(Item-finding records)
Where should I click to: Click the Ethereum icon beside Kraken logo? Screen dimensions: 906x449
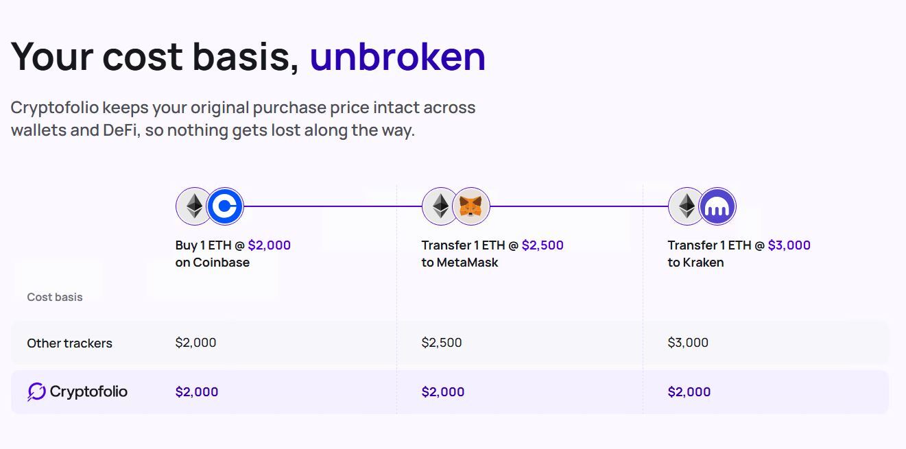(x=687, y=206)
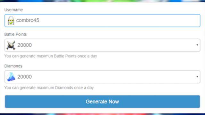This screenshot has width=205, height=115.
Task: Click the 20000 value next to diamond icon
Action: (24, 77)
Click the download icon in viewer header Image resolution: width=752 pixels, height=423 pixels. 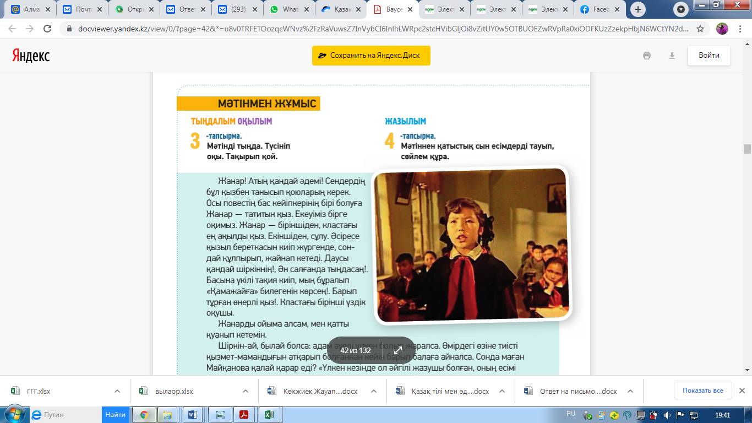672,56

▶ [Aim of the task]
Turn the items, from the first line through the line containing "Action: (24, 77)", into a numbered list, skipping blank lines and leaving out the pictures.

▶ [Answer to this exercise]
1. Where should I click to: Click the Ethereum icon beside Kraken logo? Screen dimensions: 906x449
2. (x=687, y=206)
3. This screenshot has width=205, height=115.
4. Task: Click the 20000 value next to diamond icon
5. Action: (24, 77)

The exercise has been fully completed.